Untended property becomes fair game for people out for fun or plunder and even for people who ordinarily would not dream of doing such things and who probably consider themselves law-abiding. Because of the nature of community life in the Bronx--its anonymity, the frequency with which cars are abandoned and things are stolen or broken, the past experience of "no one caring"--vandalism begins much more quickly than it does in staid Palo Alto, where people have come to believe that private possessions are cared for, and that mischievous behavior is costly. But vandalism can occur anywhere once communal barriers--the sense of mutual regard and the obligations of civility--are lowered by actions that seem to signal that "no one cares."
We suggest that "untended" behavior also leads to the breakdown of community controls. A stable neighborhood of families who care for their homes, mind each other's children, and confidently frown on unwanted intruders can change, in a few years or even a few months, to an inhospitable and frightening jungle. A piece of property is abandoned, weeds grow up, a window is smashed. Adults stop scolding rowdy children; the children, emboldened, become more rowdy. Families move out, unattached adults move in. Teenagers gather in front of the corner store. The merchant asks them to move; they refuse. Fights occur. Litter accumulates. People start drinking in front of the grocery; in time, an inebriate slumps to the sidewalk and is allowed to sleep it off. Pedestrians are approached by panhandlers.
At this point it is not inevitable that serious crime will flourish or violent attacks on strangers will occur. But many residents will think that crime, especially violent crime, is on the rise, and they will modify their behavior accordingly. They will use the streets less often, and when on the streets will stay apart from their fellows, moving with averted eyes, silent lips, and hurried steps. "Don't get involved." For some residents, this growing atomization will matter little, because the neighborhood is not their "home" but "the place where they live." Their interests are elsewhere; they are cosmopolitans. But it will matter greatly to other people, whose lives derive meaning and satisfaction from local attachments rather than worldly involvement; for them, the neighborhood will cease to exist except for a few reliable friends whom they arrange to meet.
Such an area is vulnerable to criminal invasion. Though it is not inevitable, it is more likely that here, rather than in places where people are confident they can regulate public behavior by informal controls, drugs will change hands, prostitutes will solicit, and cars will be stripped. That the drunks will be robbed by boys who do it as a lark, and the prostitutes' customers will be robbed by men who do it purposefully and perhaps violently. That muggings will occur.

Task goal: Extend the passage on neighborhood decay and crime, starting right after its last sentence, "That muggings will occur."

(Rows for locating words and elements)

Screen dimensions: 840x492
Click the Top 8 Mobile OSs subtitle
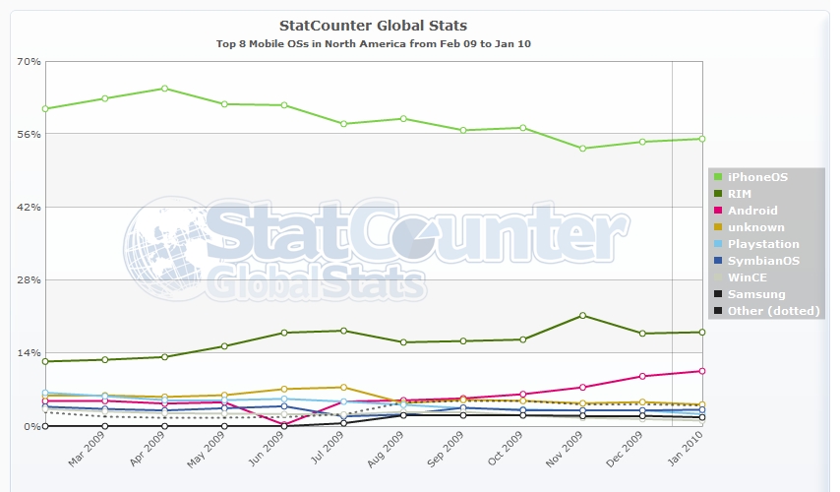(374, 44)
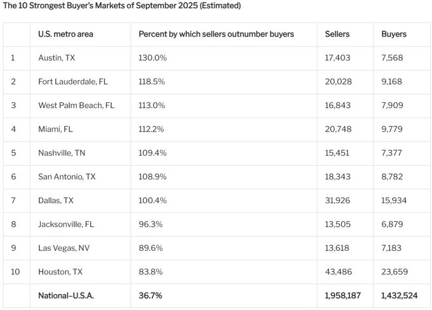Select the Nashville, TN row name
Screen dimensions: 432x310
(62, 153)
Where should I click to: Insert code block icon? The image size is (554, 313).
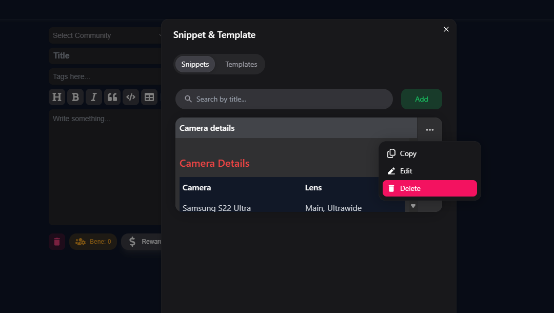click(131, 97)
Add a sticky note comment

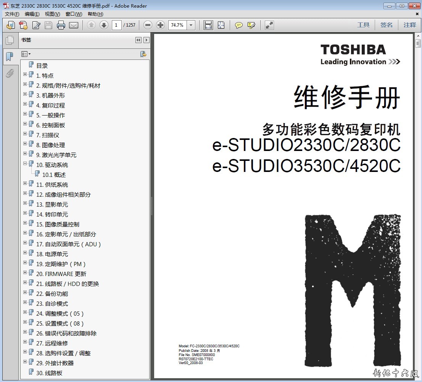(239, 25)
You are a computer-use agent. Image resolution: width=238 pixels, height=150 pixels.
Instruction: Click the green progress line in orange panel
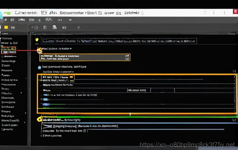pos(57,104)
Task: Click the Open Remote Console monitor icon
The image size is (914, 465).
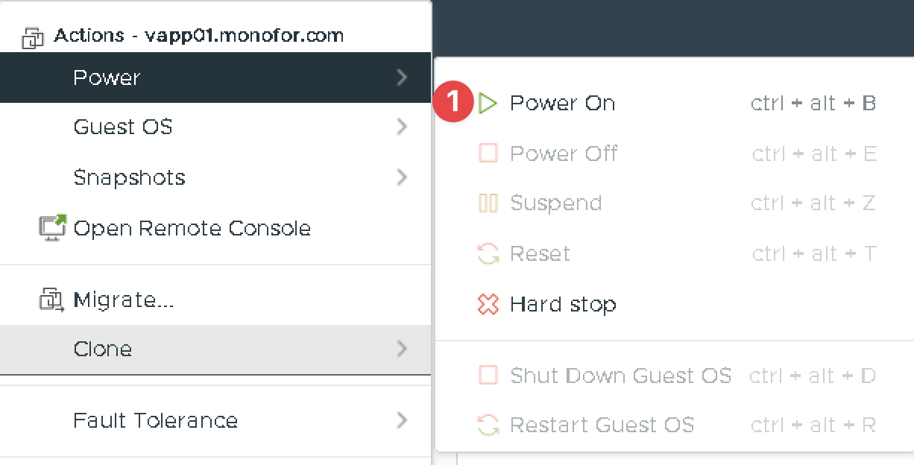Action: coord(51,227)
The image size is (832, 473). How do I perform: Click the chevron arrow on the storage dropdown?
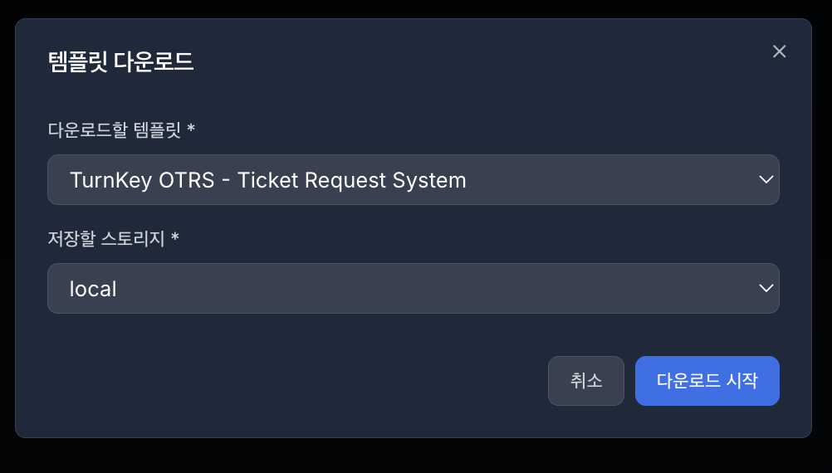click(766, 288)
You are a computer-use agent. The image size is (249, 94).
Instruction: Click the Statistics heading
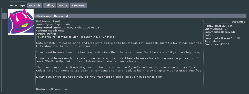[x=238, y=22]
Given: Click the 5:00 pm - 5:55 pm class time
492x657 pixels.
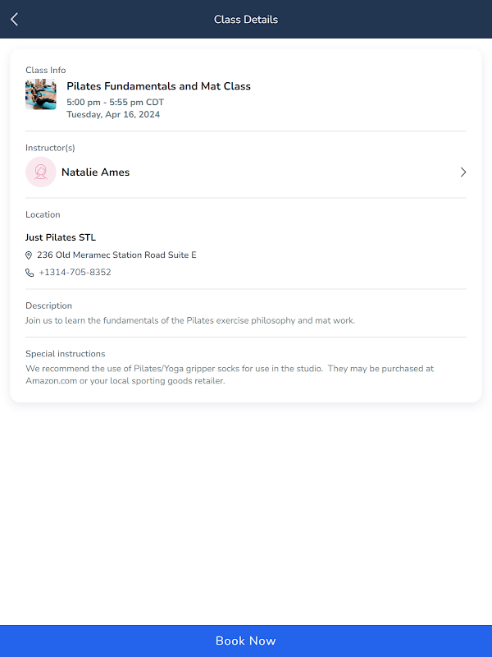Looking at the screenshot, I should (115, 103).
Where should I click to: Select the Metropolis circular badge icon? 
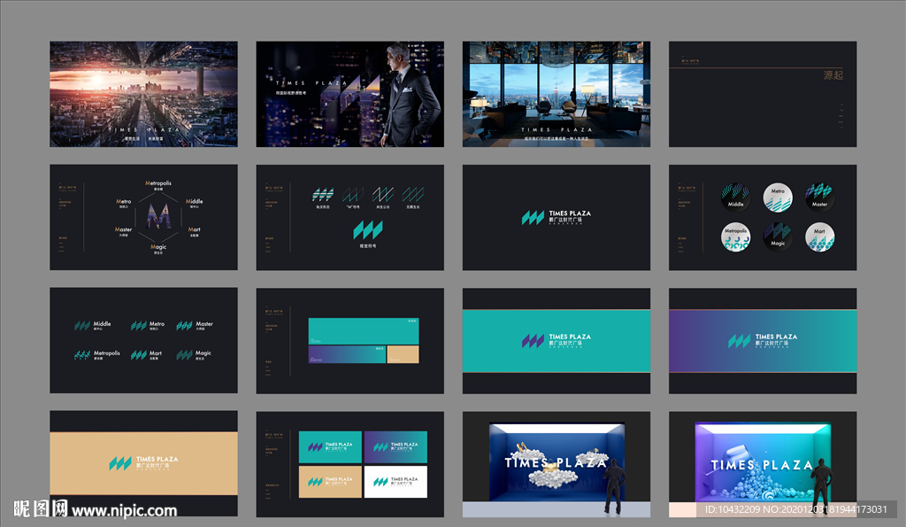pyautogui.click(x=735, y=237)
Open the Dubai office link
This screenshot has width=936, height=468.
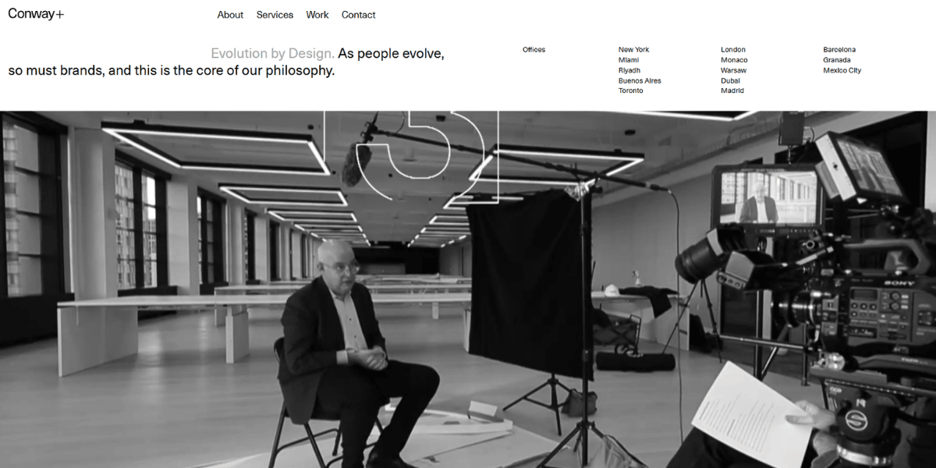click(730, 80)
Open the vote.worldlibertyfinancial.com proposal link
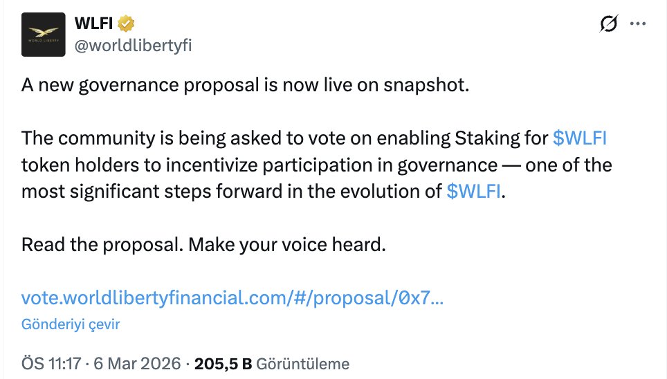667x379 pixels. [x=232, y=298]
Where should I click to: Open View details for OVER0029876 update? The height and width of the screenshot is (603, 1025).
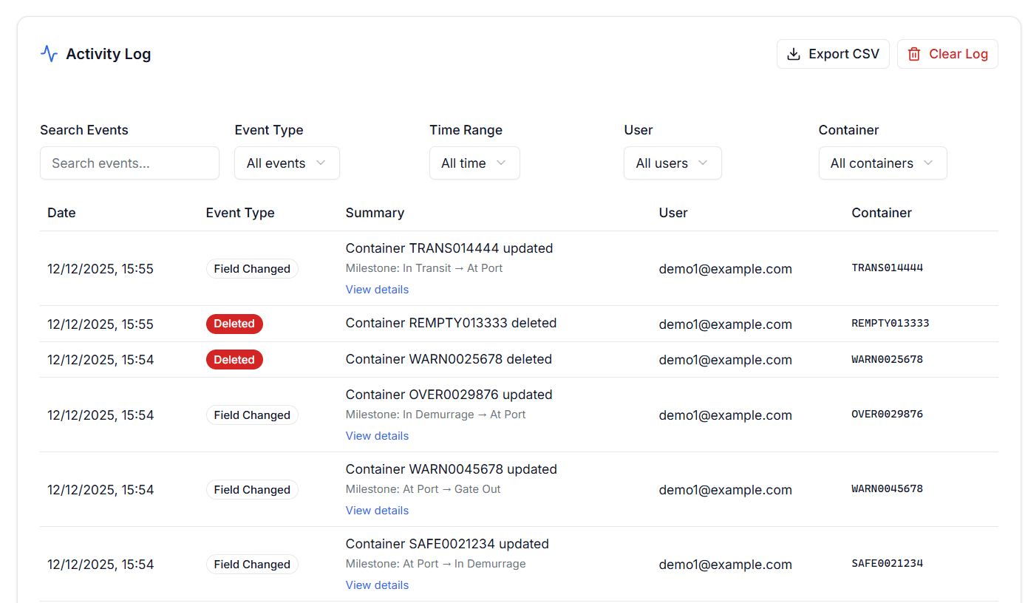(x=377, y=436)
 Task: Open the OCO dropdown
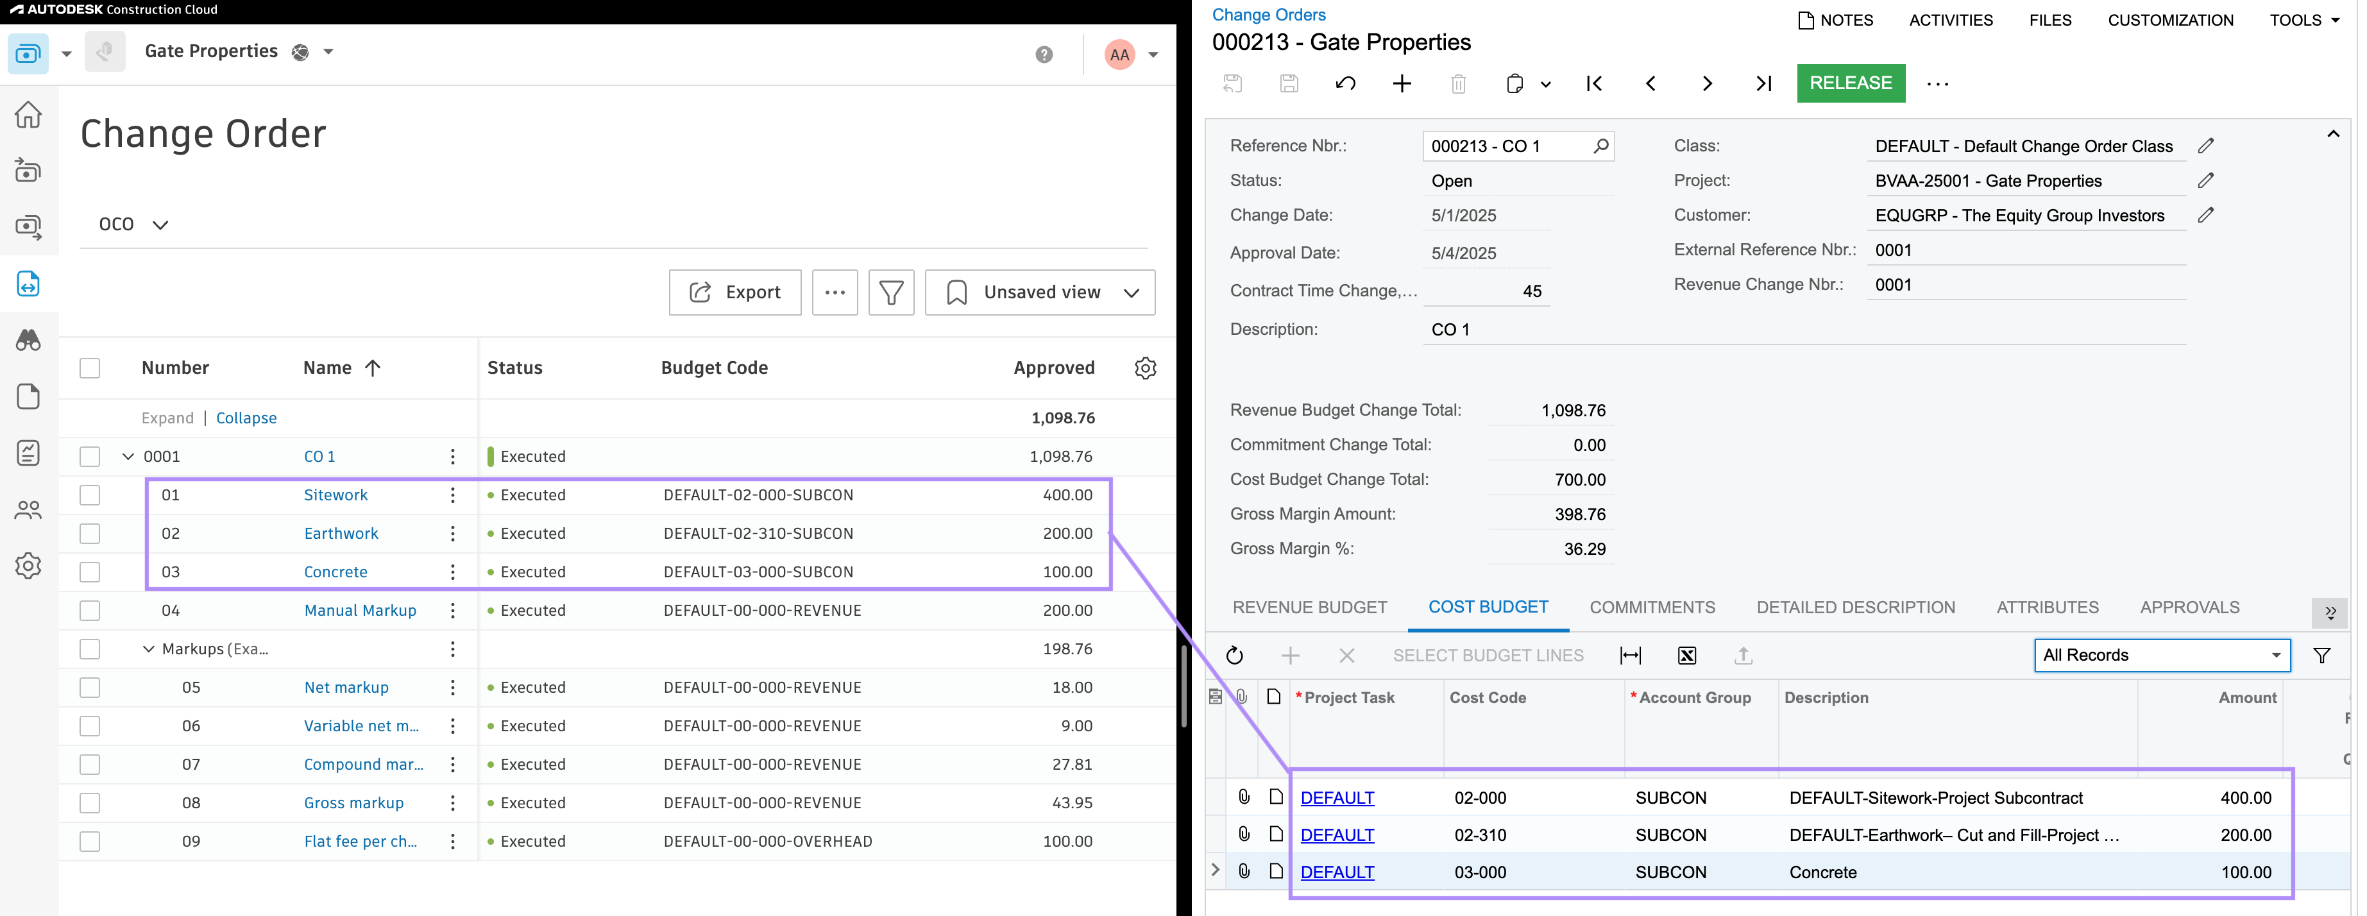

Right answer:
Among those who often find it difficult to move away from this are the elderly. Surveys of citizens suggest that the elderly are much less likely to be the victims of crime than younger persons, and some have inferred from this that the well-known fear of crime voiced by the elderly is an exaggeration: perhaps we ought not to design special programs to protect older persons; perhaps we should even try to talk them out of their mistaken fears. This argument misses the point. The prospect of a confrontation with an obstreperous teenager or a drunken panhandler can be as fear-inducing for defenseless persons as the prospect of meeting an actual robber; indeed, to a defenseless person, the two kinds of confrontation are often indistinguishable. Moreover, the lower rate at which the elderly are victimized is a measure of the steps they have already taken--chiefly, staying behind locked doors--to minimize the risks they face. Young men are more frequently attacked than older women, not because they are easier or more lucrative targets but because they are on the streets more.
Nor is the connection between disorderliness and fear made only by the elderly. Susan Estrich, of the Harvard Law School, has recently gathered together a number of surveys on the sources of public fear. One, done in Portland, Oregon, indicated that three fourths of the adults interviewed cross to the other side of a street when they see a gang of teenagers; another survey, in Baltimore, discovered that nearly half would cross the street to avoid even a single strange youth. When an interviewer asked people in a housing project where the most dangerous spot was, they mentioned a place where young persons gathered to drink and play music, despite the fact that not a single crime had occurred there. In Boston public housing projects, the greatest fear was expressed by persons living in the buildings where disorderliness and incivility, not crime, were the greatest. Knowing this helps one understand the significance of such otherwise harmless displays as subway graffiti. As Nathan Glazer has written, the proliferation of graffiti, even when not obscene, confronts the subway rider with the inescapable knowledge that the environment he must endure for an hour or more a day is uncontrolled and uncontrollable, and that anyone can invade it to do whatever damage and mischief the mind suggests."
In response to fear people avoid one another, weakening controls. Sometimes they call the police. Patrol cars arrive, an occasional arrest occurs but crime continues and disorder is not abated. Citizens complain to the police chief, but he explains that his department is low on personnel and that the courts do not punish petty or first-time offenders. To the residents, the police who arrive in squad cars are either ineffective or uncaring: to the police, the residents are animals who deserve each other. The citizens may soon stop calling the police, because "they can't do anything."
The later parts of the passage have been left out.